Her daughter, Annabel Kim, now 15, says that she was “very excited to get to walk to school myself. I felt like it meant you were finally growing up.” She continues to build her own independence by babysitting her 9-year-old sister and making dinner.
Anne Marie Albano, director of the Columbia University Clinic for Anxiety and Related Disorders in New York, reminds parents that the ultimate goal is to have their children be self-sufficient by the time they leave home for college or the workplace. She and her colleagues have come up with a list of milestones that adolescents should achieve before high-school graduation, including being able to advocate for themselves with teachers and other authority figures, seeing a doctor without a parent and waking themselves up in the morning on their own. “We have parents who call their college student at Harvard or Michigan and wake them up every morning,” she says. You do not want to be that parent.
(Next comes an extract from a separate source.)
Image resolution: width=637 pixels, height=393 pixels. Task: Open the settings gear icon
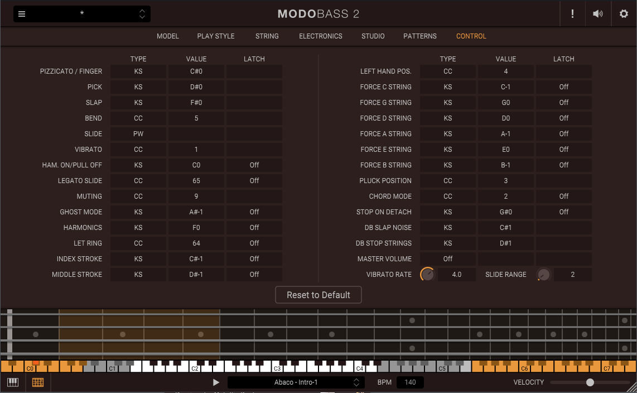tap(624, 14)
Even when children are thrilled to gain some independence, parents often have to learn to cope with their own anxiety. Heidi Thompson, lives with her husband and two children in Calais, Vt., a town where children often run around unsupervised. Still, Ms. Thompson, a psychotherapist, was nervous when her daughter wanted to participate in a ritual for neighborhood kids the summer before seventh grade: camping overnight without adults on an island in the nearby lake. Ms. Thompson reluctantly gave her OK. “I was up all night,” she said. In the morning, however, her daughter, “came home so excited. We want them to feel that the world overall is a safe place,” says Ms. Thompson.
Of course, when children try something on their own, it doesn’t always go smoothly. They may take the wrong bus or choose not to study for a test—and then bomb it.
Such outcomes point to the one autonomy milestone that parents find particularly difficult, says Joseph F. Hagan Jr., clinical professor in pediatrics at the University of Vermont and the co-editor of the American Academy of Pediatrics’ Bright Futures guidelines for health professionals. “Part of independence is to make your own decisions,” he says—including “the right to make a wrong decision.”
A PATH TOWARD INDEPENDENCE
Age 2 to 3: Put dirty clothes in hamper; put toys away.
Age 4 to 5: Feed pets; choose own clothes.
Age 6 to 7: Make a sandwich (but no sharp knives, yet); take a bath unsupervised.
Age 8 to 9: Use the stove to make a simple meal; help arrange playdates.
Age 10 to 13: Wake up in the morning without parental prodding; be at home alone; walk or bike to school without an adult.
Age 14 to 17: Schedule and go to a doctor’s appointment without help; get an after-school or summer job; make and follow a budget; take an out-of-town trip alone.